• TAREFA ESCRITA A:
Reescreva de forma mais curta o parágrafo do trecho exibido que começa com "O discurso de E. Roudinesco", preservando seus fatos principais.
• TAREFA ESCRITA B:
Dê continuidade ao texto sobre as declarações de Roudinesco acerca de gênero e identidade, partindo de sua última frase.

• TRECHO EXIBIDO:
»»
Mas agora suprimimos a diferença anatômica em nome do gênero. Tudo é construído e dizemos “genré” (“generado”). Mas não. É preciso os dois. O ser humano tem, por um lado, uma diferença biológica, e por outro uma diferença psíquica.
Apresentador: A senhora não pensa que podemos ser fluídos?
Roudinesco: Sim, podemos, mas não vale a pena atribuir [assigner] a isso. Podemos ser tudo o que você quiser. Mas o que não está bem é atribuir. Podemos nos sentir fluídos. Mas não há terceiro sexo. Você sente tudo o que você quiser. Você pode ser bisexual, pode ser fluído, tudo isso, mas não há um terceiro sexo. Há uma bissexualidade, há uma diferença de gênero. O transgênero foi inventado a partir de pessoas que tinham problemas com essa identidade, o que chamamos transexualismo. Eles têm uma identidade… Não se deve evidentemente discriminá-los. Isso existe. Mas acredito que há, de certo modo, uma epidemia. Tem demais.
Apresentador: Tem demais o quê?
Roudinesco: Gente que se sente em uma identidade que não está lá desde a infância. Isso existe, suficientemente chamado transexualismo. Hoje em dia chamamos de transgênero.
Apresentador: Pessoas também que ousam falar…
Roudinesco: Sim, talvez, mas quando uma criança de 8 anos diz que ela é de outro sexo, no que ela está habilitada? É preciso dizer a ela “bom, muito bem, você tem o direito de se sentir assim”, mas isso não quer dizer que se deva designar [l’assigner]. Podemos dizer: “talvez, mas você tem uma anatomia, então você verá mais tarde se você tem vontade de mudar de sexo”.
Roudinesco aparentemente se refere ao caso de Lillie, uma menina trans de 8 anos que teve um pedido de mudança de nome rejeitado pela justiça francesa.
Para Roudinesco, a identidade se tornou uma obsessão na França por causa do narcisismo: a obsessão da sua própria imagem, de si mesmo como um rei. As patologistas narcisistas tornaram-se, segundo ela, dominantes nas sociedades democráticas avançadas.
O discurso de E. Roudinesco – por seu caráter prescritivo – talvez precise mesmo ser refutado. Será, porém, a docilidade, a melhor forma de abordar a questão? Sobre o adjetivo docile (dócil), o dicionário Larousse da língua francesa diz: “disposto a se deixar conduzir, dirigir; submisso; obediente” e “que manifesta a submissão, a docilidade, a complacência”. É assim que o(a)(e) psicanalista deve se portar?
««
• LISTAGEM DE DADOS:
»»
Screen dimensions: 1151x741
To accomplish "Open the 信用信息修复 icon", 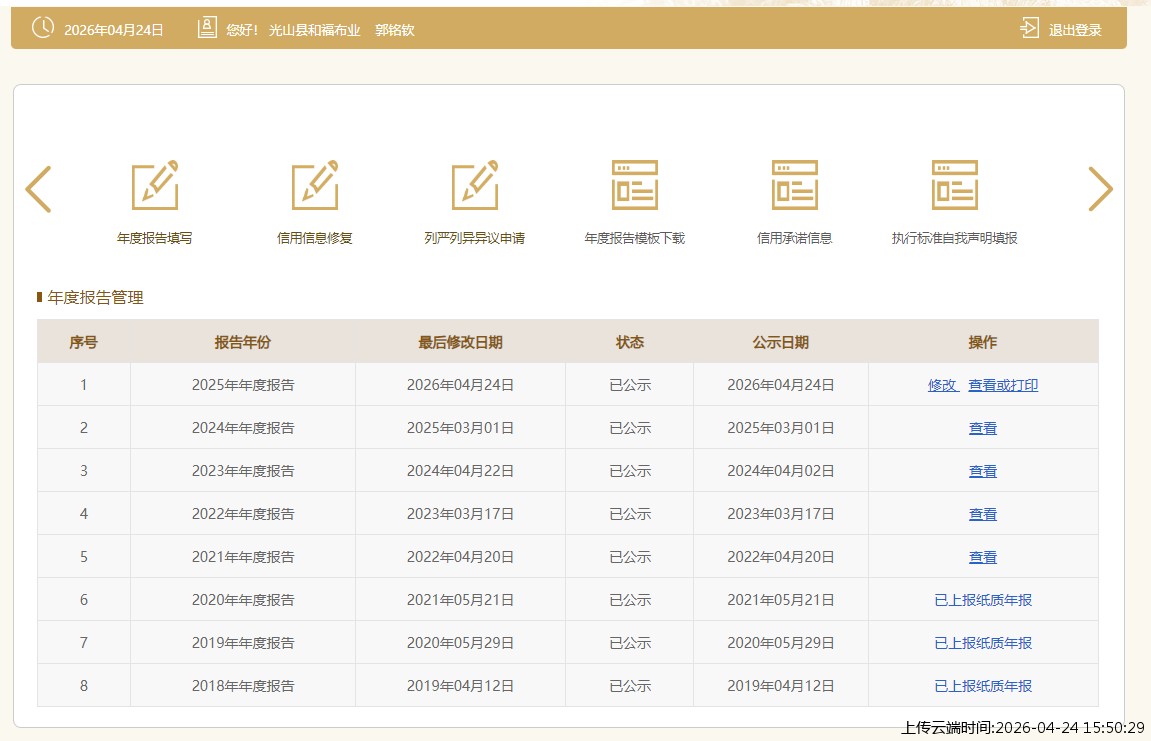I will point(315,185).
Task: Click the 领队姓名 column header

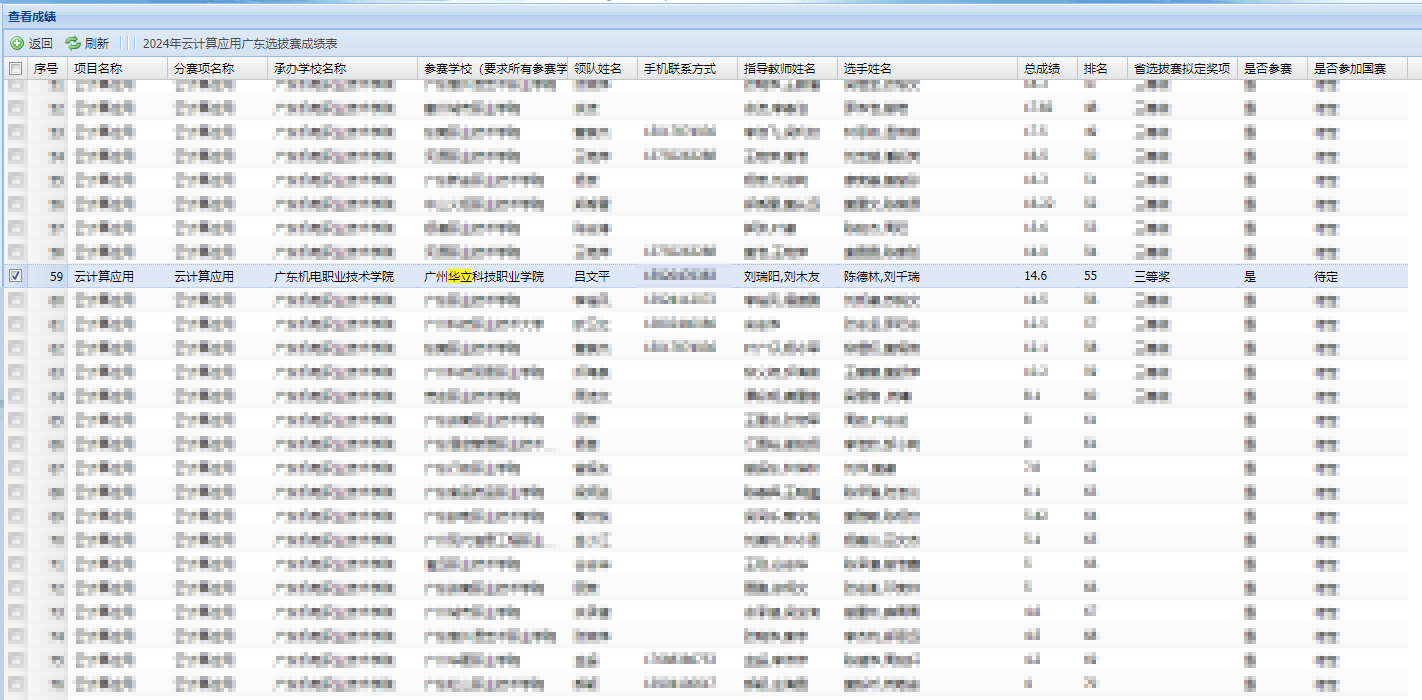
««
• RESPOSTA ESPERADA A:
Por seu caráter prescritivo, o discurso de E. Roudinesco talvez precise ser refutado, mas fica a dúvida sobre se a docilidade é a melhor forma de tratar a questão. O dicionário Larousse define "dócil" como disposto a se deixar conduzir, submisso e obediente, ou que manifesta submissão e complacência. O parágrafo pergunta se é assim que o psicanalista deve se portar.

• RESPOSTA ESPERADA B:
Trans: um significante
Felizmente, nem a recomendação paternalista à docilidade, nem a existência de uma “epidemia trans” formam consenso.
Em um comentário sobre a intervenção do filósofo Paul B. Preciado na Escola Francesa de Psicanálise em 2019, o psicanalista argentino Alfredo Eidelsztein propõe uma reflexão sobre a “questão trans” que parece mais coerente com o ensino de Lacan, o homem que afirmou que o inconsciente é um estruturado com uma linguagem e que insistiu, desde os primeiros anos do seu ensino, que o psicanalista não opera sobre o eu e seus predicados imaginários, ou sobre aquilo que supostamente se origina em no corpo biológico, mas sobre elementos significantes, destacados do texto produzido na sessão de análise:
“O conceito de sujeito de Lacan (cuja definição é: o que um significante representa frente a outro significante) implica, necessariamente, que não é homem, não é mulher, não é criança, não é gay, não é lésbica, não é trans, não é bissexual, não é neurótico, etc.. Simplesmente ‘não é’, carece de ser e de identidade. Em cada história particular de uma pessoa, uma família, um povo, etc., o valor de ‘sujeito’ participará de redes significantes, cadeias de cadeias, nas quais adquirirá significados e sentidos múltiplos nunca garantidos em sua verdade, nem em sua perduração.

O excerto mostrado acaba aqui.